Zugleich sagten Sie damals bei Ihrem Slam-Beitrag, als Mensch könne man sich „mit allem Möglichen anstecken: Freude, Stress, Wut, Ekstase“. Nach mehr als einem Jahr Corona, was überwiegt?

Parianen: Im Moment teilen wir wohl alle das Gleiche: Frustration. Im letzten Buch habe ich mal geschrieben, dass das, was Stress für uns unerträglich macht, der Kontrollverlust ist. Und seit Oktober leben wir alle in diesem Worst-Case Szenario: sich abmühen und einschränken, ohne Erfolgserlebnisse oder Perspektive. Die quälendsten Maßnahmen sind die, die zu schwach sind, um zu wirken. Und zur eigenen Hilflosigkeit kommt noch das Gefühl , dass die die das Ruder rumreißen könnten, das Steuer abgegeben haben.

Die wichtigsten Corona-Themen im Überblick

Zu den Themen Pandemie und Verteilungskämpfe schreiben Sie in Ihrem neuen Buch „Teilen und Haben“ pointiert: „Das Einzige, was da verteilt wird, sind Viren, und die will per Definition keiner haben.“ Verstärkt die Krise soziale Ungleichheit!?

Parianen: Auf jeden Fall. Diejenigen, die immer schon wenig vom Gewinn abbekommen haben, ächzen jetzt auch noch unter den Kosten der Pandemie. Nicht nur durch ein größeres Ansteckungsrisiko. Wir machen uns Sorgen um ‚Leistungsträger‘, während Pflegekräfte am Limit arbeiten, muten jedem Privathaushalten mehr Maßnahmen zu, als dem handelsüblichen Großraumbüro, und wenn die Kinderbetreuung ausfällt, halsen wir die Doppelbelastung ganz selbstverständlich den Eltern auf. Dabei wünscht sich die Wirtschaft Nachwuchs ja mindestens genauso dringend, und dementsprechend hätten wir die Kosten ja auch aufteilen können: Eltern bekommen Zeit für ihre Kinder, Staat und Wirtschaft schultern den Arbeitsausfall. Das passt zu einem Grundproblem: Geteilte Kinderversorgung ist die Fähigkeit, der unsere Spezies das große Gehirn verdankt, zusammen mit geteiltem Wissen, und Nahrungsmitteln. Aber genau diese Bereiche sind heute prekär finanziert.

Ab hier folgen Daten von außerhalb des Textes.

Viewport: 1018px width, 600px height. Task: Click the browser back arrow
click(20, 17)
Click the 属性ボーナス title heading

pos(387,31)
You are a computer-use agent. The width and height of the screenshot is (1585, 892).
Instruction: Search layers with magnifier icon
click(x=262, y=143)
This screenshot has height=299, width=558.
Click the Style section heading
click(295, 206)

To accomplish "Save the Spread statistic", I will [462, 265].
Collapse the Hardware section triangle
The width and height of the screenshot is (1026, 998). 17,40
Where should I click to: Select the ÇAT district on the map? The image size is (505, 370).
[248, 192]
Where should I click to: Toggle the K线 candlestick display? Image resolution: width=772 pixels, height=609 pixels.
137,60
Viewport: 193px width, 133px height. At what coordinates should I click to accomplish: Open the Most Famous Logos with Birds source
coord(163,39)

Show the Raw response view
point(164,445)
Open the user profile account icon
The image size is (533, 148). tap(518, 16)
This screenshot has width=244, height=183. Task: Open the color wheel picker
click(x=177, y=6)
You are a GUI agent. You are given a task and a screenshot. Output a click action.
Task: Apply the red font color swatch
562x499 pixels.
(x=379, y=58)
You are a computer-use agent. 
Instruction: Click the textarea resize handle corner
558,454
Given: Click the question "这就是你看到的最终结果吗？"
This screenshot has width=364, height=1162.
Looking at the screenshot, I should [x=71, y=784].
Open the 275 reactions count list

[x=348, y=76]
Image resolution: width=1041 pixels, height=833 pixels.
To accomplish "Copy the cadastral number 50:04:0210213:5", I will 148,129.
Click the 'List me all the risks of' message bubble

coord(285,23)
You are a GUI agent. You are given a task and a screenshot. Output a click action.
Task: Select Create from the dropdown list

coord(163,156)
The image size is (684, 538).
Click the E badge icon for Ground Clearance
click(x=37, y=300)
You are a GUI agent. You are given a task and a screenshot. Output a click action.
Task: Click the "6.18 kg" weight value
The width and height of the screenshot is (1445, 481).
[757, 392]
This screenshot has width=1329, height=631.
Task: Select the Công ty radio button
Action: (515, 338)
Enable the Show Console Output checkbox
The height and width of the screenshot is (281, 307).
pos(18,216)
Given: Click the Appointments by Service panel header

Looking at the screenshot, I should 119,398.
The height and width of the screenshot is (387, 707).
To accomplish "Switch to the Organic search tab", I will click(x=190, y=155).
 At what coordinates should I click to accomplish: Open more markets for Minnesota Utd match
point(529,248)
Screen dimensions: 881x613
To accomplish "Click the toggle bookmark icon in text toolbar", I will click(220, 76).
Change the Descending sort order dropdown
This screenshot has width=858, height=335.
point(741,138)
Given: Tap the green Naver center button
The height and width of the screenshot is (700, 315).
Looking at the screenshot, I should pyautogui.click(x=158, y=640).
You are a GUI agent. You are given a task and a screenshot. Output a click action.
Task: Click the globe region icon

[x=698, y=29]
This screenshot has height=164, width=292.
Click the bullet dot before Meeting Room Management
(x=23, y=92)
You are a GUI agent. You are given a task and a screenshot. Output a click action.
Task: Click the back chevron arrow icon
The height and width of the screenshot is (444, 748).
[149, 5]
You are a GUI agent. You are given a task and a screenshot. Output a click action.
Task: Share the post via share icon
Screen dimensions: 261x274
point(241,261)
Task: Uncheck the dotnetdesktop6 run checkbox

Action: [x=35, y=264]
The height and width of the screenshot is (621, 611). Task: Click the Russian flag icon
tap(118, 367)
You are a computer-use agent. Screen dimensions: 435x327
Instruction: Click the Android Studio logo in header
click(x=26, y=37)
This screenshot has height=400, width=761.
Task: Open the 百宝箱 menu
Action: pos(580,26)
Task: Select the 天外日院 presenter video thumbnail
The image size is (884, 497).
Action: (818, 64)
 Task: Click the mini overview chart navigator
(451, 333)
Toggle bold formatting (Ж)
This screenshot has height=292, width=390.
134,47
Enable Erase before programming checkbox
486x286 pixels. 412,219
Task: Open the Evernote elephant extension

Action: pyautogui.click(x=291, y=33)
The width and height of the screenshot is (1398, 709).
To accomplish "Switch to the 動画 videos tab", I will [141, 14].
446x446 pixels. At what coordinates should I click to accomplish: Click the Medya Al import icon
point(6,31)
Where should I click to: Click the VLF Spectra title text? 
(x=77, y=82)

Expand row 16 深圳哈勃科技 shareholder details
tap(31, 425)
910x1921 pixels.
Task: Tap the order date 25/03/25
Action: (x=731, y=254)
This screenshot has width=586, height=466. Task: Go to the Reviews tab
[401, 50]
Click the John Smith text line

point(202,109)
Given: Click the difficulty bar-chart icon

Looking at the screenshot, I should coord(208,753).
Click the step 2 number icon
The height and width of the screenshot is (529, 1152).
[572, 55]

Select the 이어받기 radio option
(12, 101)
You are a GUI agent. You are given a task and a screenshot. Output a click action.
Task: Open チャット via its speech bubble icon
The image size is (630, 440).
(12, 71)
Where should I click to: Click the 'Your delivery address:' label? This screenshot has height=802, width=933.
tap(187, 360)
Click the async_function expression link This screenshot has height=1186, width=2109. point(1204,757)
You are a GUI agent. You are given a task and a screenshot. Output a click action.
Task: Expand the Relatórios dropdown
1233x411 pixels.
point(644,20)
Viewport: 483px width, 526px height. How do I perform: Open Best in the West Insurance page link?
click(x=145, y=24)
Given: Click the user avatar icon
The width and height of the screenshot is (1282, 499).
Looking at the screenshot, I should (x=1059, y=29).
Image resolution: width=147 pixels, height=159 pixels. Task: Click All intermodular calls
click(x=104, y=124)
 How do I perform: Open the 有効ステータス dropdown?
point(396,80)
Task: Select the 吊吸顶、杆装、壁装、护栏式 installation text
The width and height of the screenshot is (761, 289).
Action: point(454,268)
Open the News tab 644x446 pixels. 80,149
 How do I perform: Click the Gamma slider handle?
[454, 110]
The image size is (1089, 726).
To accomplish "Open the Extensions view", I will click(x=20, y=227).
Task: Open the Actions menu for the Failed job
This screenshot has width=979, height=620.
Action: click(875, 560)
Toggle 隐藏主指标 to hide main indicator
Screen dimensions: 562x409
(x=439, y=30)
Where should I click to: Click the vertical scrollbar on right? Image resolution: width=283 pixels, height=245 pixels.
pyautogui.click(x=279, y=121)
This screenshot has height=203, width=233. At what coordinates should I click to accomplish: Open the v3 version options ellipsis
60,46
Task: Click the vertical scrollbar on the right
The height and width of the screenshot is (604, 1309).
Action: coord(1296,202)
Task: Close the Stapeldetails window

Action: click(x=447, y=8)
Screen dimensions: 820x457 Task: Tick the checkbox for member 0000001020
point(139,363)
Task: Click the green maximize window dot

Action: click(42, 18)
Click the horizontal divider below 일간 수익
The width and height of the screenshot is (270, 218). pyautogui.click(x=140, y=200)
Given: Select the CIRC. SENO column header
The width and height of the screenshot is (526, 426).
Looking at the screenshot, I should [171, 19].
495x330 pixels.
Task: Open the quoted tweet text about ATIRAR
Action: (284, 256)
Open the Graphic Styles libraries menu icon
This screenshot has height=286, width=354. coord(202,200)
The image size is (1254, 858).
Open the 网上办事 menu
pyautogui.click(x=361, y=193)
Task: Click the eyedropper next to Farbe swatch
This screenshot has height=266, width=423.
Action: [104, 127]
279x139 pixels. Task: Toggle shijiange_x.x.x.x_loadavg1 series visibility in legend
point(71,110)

Im Buch analysieren Sie, dass sich fast alle Bewegungen unserer Zeit um das „Teilen und Haben“ drehen, Fridays for Future etwa, aber auch Black Lives Matter und #MeToo. Haben diese womöglich ähnliche Ursachen?

Parianen: Überall geht es darum, wer den Großteil abbekommt an Geld, Macht und Ressourcen, und wer die Kosten dafür trägt, wenn dabei aus Versehen ein Gletscher schmilzt. Natürlich haben all die Konflikte ihre eigenen Wurzeln und eine eigene Geschichte, aber dass sie sich im Moment so häufen, hat auch damit zu tun, dass wir es Jahrzehntelang verpasst haben, an einer inklusiveren und gerechteren Gesellschaft zu arbeiten.

Und wie kann die Kultur dem entgegenwirken und den Solidaritätsgedanken am Leben erhalten oder sogar neu beleben?

Parianen: Kultur hat die einzigartige Möglichkeit, die ganzen unwissenschaftlichen Binsenweisheiten zu hinterfragen, die uns zurückhalten, dass Geld nach unten tropft und wir Plastikmüll in den Griff kriegen, wenn der Einzelne nur genug Jutebeutel nutzt. Dafür müssen wir aber auch raus aus unserem eigenen Kopf, hin zu Studien und neuer Information. Doppelt wichtig, weil Kultur auch Diskurs lenkt.

Franca Parianen: „Teilen und Haben – Warum wir zusammenhalten müssen, aber nicht wollen“, 144 Seiten. Dudenverlag, Preis: 12 Euro.